Exploring the lives and service of men with connections to this Shropshire market town and its hinterland

The Boer War, or more correctly the Second Boer War (October 1899 to May 1902) is often lost behind the shadow of the First World War. Most people can visualise Great War soldiers marching to war, that is portrayed on grainy early film. Because the First World War started fifteen years after the Boer War, filming had developed to the extent that it could be presented to the mass market of 1914. The Boer war has much less archival film or photographs, and so remains more hidden.

The Boer War was Britain’s last full scale colonial war against the two independent states of the South African Republic (called the Transvaal by the British) and the Orange Free State. As with so many wars, the Boer War started because of the substantial findings of gold and diamonds and ultimately who had control over them.

In Whitchurch, the war must have seemed distant when the conflict started, and something to be dealt with by the regular army. Unfortunately, the British were ill-prepared and overconfident. To the War Department in London it seemed unlikely that the Boers could put up much of a fight, they were after all only farmers.

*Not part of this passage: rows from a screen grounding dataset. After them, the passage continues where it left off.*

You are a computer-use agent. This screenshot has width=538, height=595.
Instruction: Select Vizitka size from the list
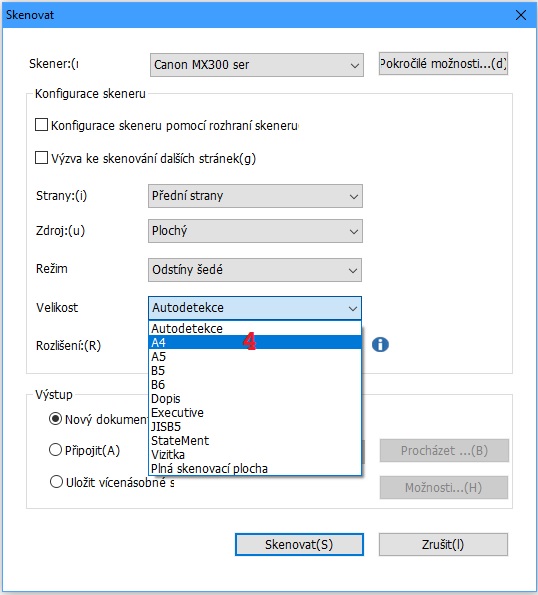click(255, 454)
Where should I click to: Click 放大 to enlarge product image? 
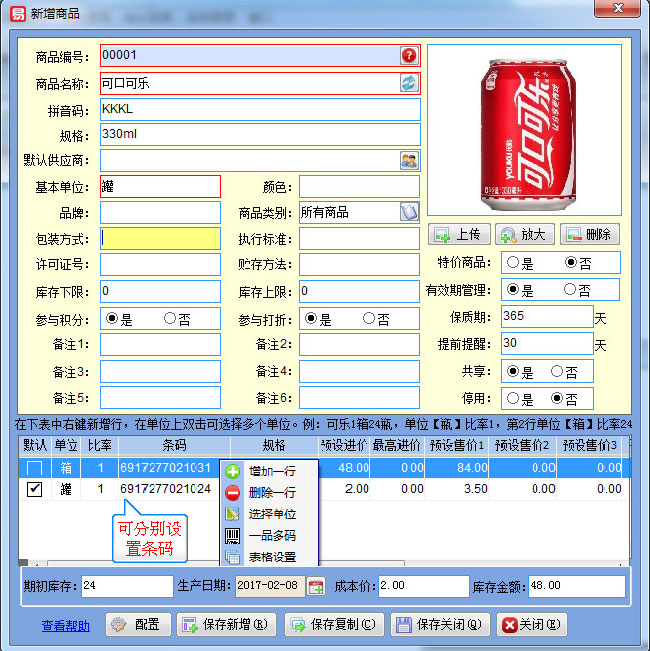click(524, 234)
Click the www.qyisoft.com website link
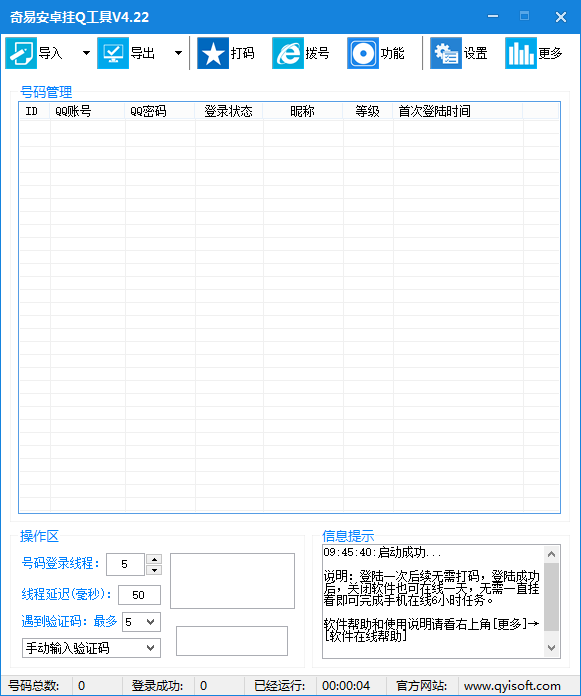Screen dimensions: 581x696 [x=512, y=686]
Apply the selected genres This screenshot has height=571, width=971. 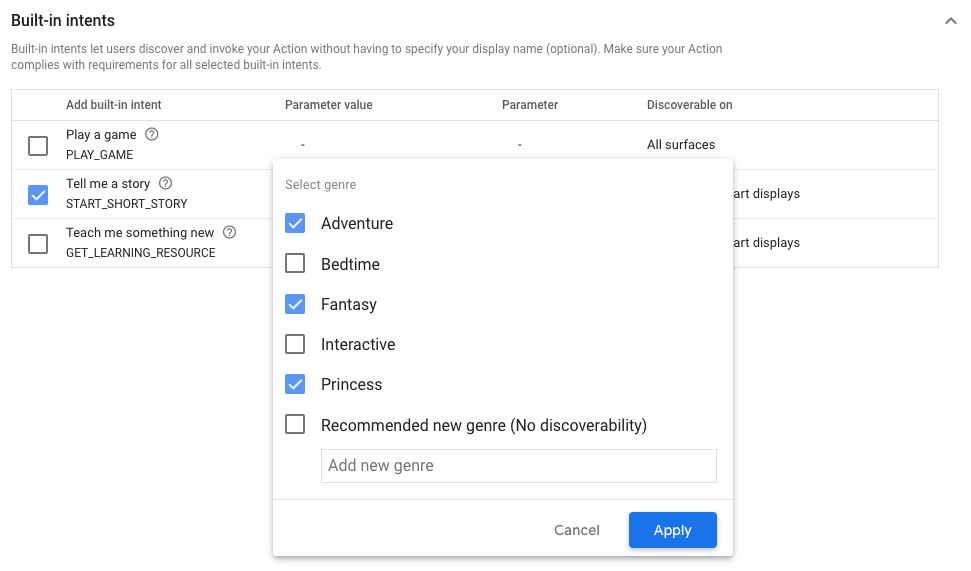pos(672,530)
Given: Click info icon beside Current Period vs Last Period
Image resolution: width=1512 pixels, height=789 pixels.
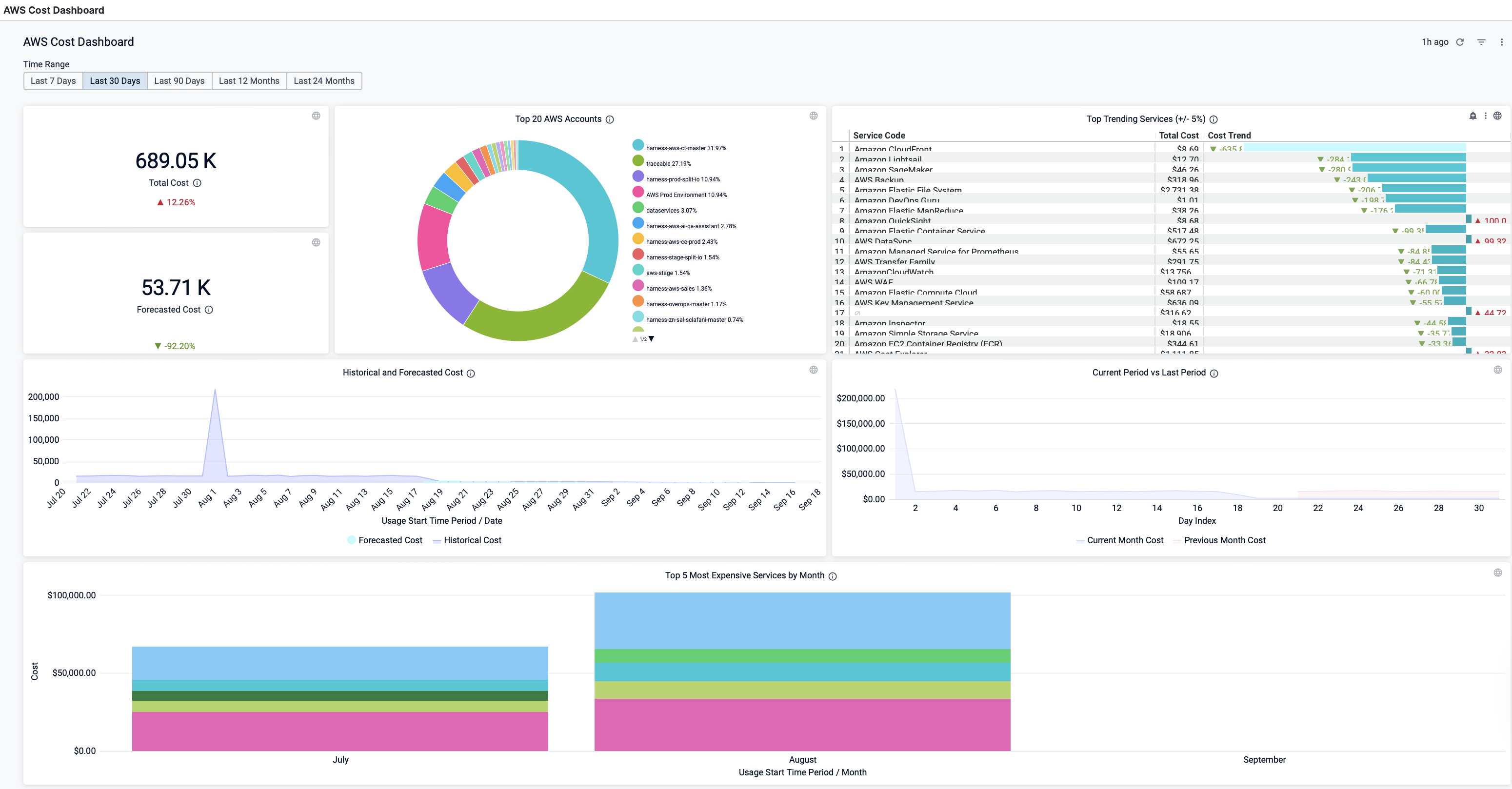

But the Boers were well armed, and importantly had a cause – they believed they were fighting for their own land and the riches underneath it. The Boers struck hard and fast, capturing the population centres of Kimberley, Mafeking and Ladysmith. They became adept at using the ground to their advantage, seeking battle only when it suited them, or were cornered. The modern term for these tactics is guerrilla warfare. To flush out their prey the British used a scorched earth policy, burning the Boers’ farms and crops.

The British government, embarrassed at its lack of control, poured further men and resources into the Boer heartlands – most of the Whitchurch men who served joined the war at this stage. Britain ended up sending over 347,000 men to South Africa, to fight a Boer strength estimated at around 45,000 and it still took the British two years and seven months to bring the conflict to an end. The Anglo Boer War Society estimates that over 22,000 British soldiers were killed (many by disease) while the Boers lost over 6,000. A darker side to British Imperial history is that many of the Boers who died did so after their capture, being held in the world’s first concentration camps.

Neither the scorched earth policy or concentration camps reflected much glory to the British Imperial cause, a cause for which many Whitchurch men joined to further.